If this happens, then it is not normal eating.

It is normal to eat at regular intervals throughout the day. 

Normal eating might involve eating 3 meals and 2-3 snacks per day, spaced evenly apart. 

As you will soon learn, eating regularly is the most simple and powerful technique you could do to stop binge eating and other disordered eating behaviours. 

This pattern of eating is also beneficial because it can boost your mood, improve your concentration, and stabilize your energy levels. 

This third characteristic stands in direct contrast to diet culture.

Diet culture states that, for the most part, you must eat the same type and amount of food each day.

The human body is not designed to eat like this.

We are not machines.

Some days we might eat more than other days.

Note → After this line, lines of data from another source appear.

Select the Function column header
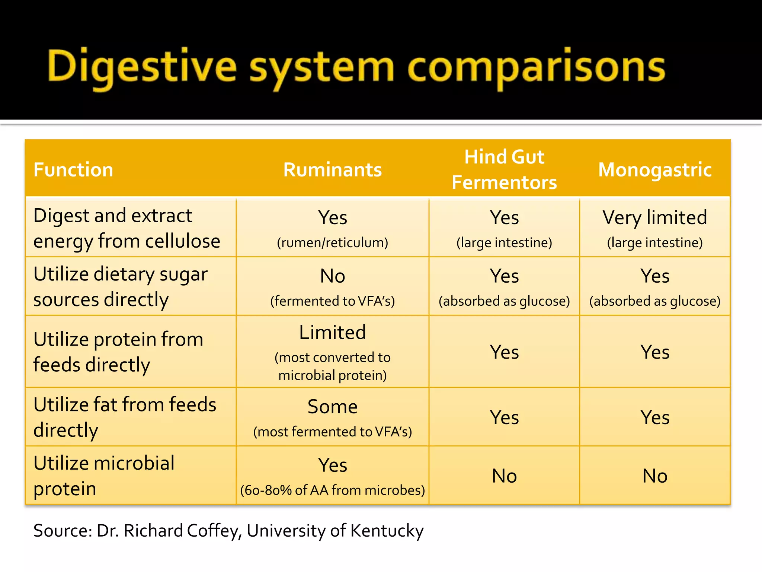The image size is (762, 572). click(73, 170)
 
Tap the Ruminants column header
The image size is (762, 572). click(332, 170)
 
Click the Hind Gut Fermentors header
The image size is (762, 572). click(504, 170)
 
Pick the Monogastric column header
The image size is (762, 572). click(655, 170)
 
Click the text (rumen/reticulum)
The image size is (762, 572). click(332, 243)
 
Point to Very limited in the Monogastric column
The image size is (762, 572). click(655, 217)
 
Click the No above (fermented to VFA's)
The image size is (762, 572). click(332, 276)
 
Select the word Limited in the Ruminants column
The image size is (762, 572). click(332, 333)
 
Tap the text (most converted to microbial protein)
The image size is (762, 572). click(332, 366)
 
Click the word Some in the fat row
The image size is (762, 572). click(332, 407)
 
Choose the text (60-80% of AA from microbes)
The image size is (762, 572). click(332, 490)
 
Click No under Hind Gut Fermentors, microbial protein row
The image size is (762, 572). click(504, 476)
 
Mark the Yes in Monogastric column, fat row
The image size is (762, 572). click(655, 417)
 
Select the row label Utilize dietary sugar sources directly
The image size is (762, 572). click(120, 287)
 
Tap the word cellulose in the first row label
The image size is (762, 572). click(182, 241)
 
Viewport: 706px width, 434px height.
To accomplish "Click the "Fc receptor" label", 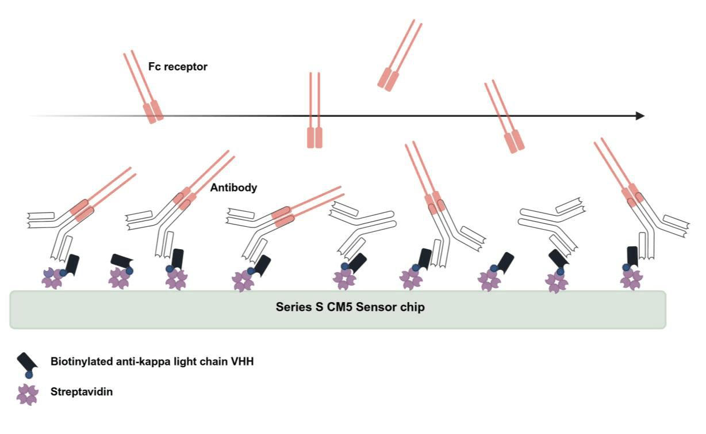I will click(x=178, y=67).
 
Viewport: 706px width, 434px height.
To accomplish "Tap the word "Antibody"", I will click(x=233, y=188).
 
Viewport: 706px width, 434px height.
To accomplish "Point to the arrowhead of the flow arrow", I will click(x=640, y=116).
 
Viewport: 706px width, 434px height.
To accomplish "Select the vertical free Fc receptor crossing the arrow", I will click(x=314, y=110).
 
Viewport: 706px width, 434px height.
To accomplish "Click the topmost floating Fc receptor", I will click(x=400, y=55).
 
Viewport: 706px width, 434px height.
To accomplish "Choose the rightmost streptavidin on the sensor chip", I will click(x=631, y=279).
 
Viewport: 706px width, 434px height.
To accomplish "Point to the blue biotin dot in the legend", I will click(x=29, y=375).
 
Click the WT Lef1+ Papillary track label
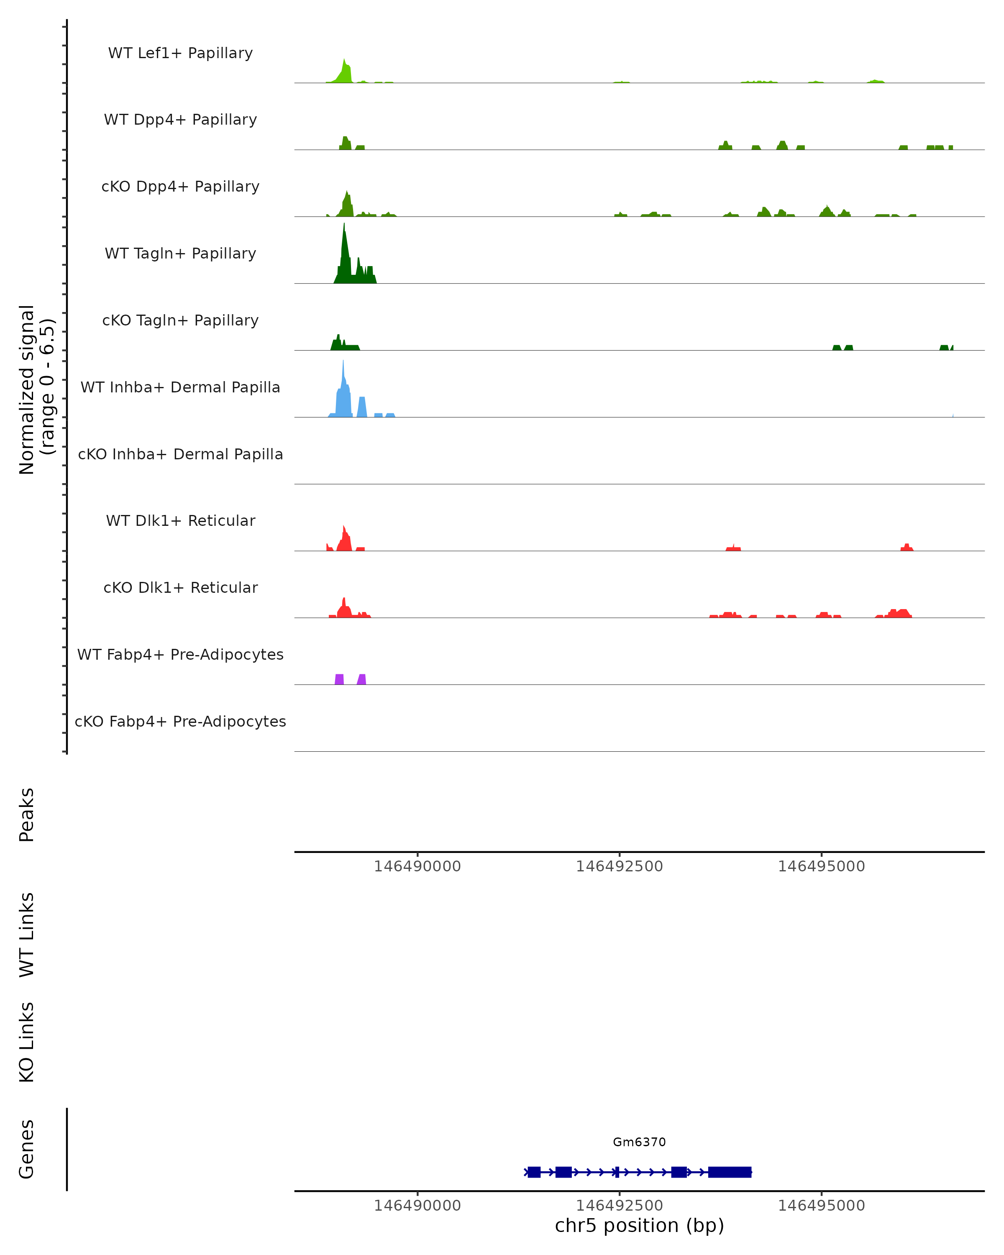[x=180, y=53]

We should be able to modify the amount and type of food we eat each day based on how we are feeling, what our situation affords, and our current energy levels.

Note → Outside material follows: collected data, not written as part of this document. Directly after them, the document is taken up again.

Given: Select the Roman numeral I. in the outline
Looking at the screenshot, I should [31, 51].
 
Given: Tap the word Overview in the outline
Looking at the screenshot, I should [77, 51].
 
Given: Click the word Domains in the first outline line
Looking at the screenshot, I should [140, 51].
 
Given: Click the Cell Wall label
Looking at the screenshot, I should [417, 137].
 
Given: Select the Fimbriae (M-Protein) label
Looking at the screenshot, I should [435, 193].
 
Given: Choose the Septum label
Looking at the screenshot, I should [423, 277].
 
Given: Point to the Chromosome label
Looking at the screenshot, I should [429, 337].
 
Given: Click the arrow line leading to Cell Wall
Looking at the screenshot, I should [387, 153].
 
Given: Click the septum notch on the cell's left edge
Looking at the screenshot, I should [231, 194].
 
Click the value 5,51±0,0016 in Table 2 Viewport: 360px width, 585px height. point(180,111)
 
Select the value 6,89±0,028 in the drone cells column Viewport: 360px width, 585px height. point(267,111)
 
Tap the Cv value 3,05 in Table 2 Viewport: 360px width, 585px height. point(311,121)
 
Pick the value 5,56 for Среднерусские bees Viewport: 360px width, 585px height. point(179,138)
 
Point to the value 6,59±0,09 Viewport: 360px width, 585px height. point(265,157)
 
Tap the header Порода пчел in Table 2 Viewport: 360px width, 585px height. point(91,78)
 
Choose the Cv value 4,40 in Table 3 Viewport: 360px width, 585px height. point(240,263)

One unfortunate reality of diet culture is that the enjoyment that comes with eating is completely removed.

Eating, instead, becomes a means to an end.

It is normal to eat for pleasure.

It is normal to eat all of the foods that you enjoy from time to time.

Even though some of the foods that we most enjoy might not have the most nutritional value, they still serve an important emotional or social need that cannot be ignored. 

Honouring your body signals by allowing yourself to eat something that you are craving is considered normal eating.

It is important to be flexible in your thinking so that no single day means much on its own.

We know that it’s beneficial to us to try to consume an adequate amount of different vitamins, minerals, and nutrients to maintain good physical and mental health.

For example, in order to maintain good bone health, it is important that you consume a sufficient amount of calcium and vitamin D. However, if on one day your calcium intake is very low, your bones will not instantaneously crumble and you will not immediately develop osteoporosis.

The point is to treat one day among 30 others in a month, and one day among 364 others in a year.

Good health will work itself out over weeks, months and years, not days.

It is normal to have some days where vitamin, mineral, and nutrient intake are different from what you would usually have.

Having this mindset is normal eating.

Rigidity is a key characteristic of extreme diets.

Rigidity implies that there are a predefined set of food, eating, and diet rules that must be obeyed at all times.

This pattern of dichotomous thinking is one of the most important causes of binge eating. The black or white thinking – the all or nothing… sounding familiar?

Normal eating must be incompatible with this pattern of behaviour and thinking.

Normal eating must be flexible.

This means adapting your eating patterns according to your immediate social, emotional, and biological needs.

If you are able to accurately and reliably assess your needs on any given situation, then you are eating normally.

Finishing off the packet of cookies now because you do not want to be tempted to eat them tomorrow is a pattern of abnormal eating. 

Normal eating involves leaving some cookies in the packet because you will let yourself have more again tomorrow.

Normal eating is eating the whole packet just because they taste so damn good! (not because you need to “get them out the house so not to be tempted tomorrow”)

You do not need to clean out the cupboard now in fear of being tempted later on. 

Having your favourite foods in the house and giving yourself permission to eat them at any moment is normal eating. 

Other Characteristics of Normal Eating

Finding Out Your Normal

A crucial step moving forward is deciding what normal eating will mean to you.

If you do not come up with your own definition of normal eating, then you will not know what it is that you need to work towards in order to achieve your goals.  

Before moving on, try to decide what normal eating means to you. 

Think of as many characteristics of normal eating that you want to adopt. 

Write these characteristics down somewhere so that you can regularly reflect on them. 

This will also serve as an important motivational reminder for why you decided to participate in this program.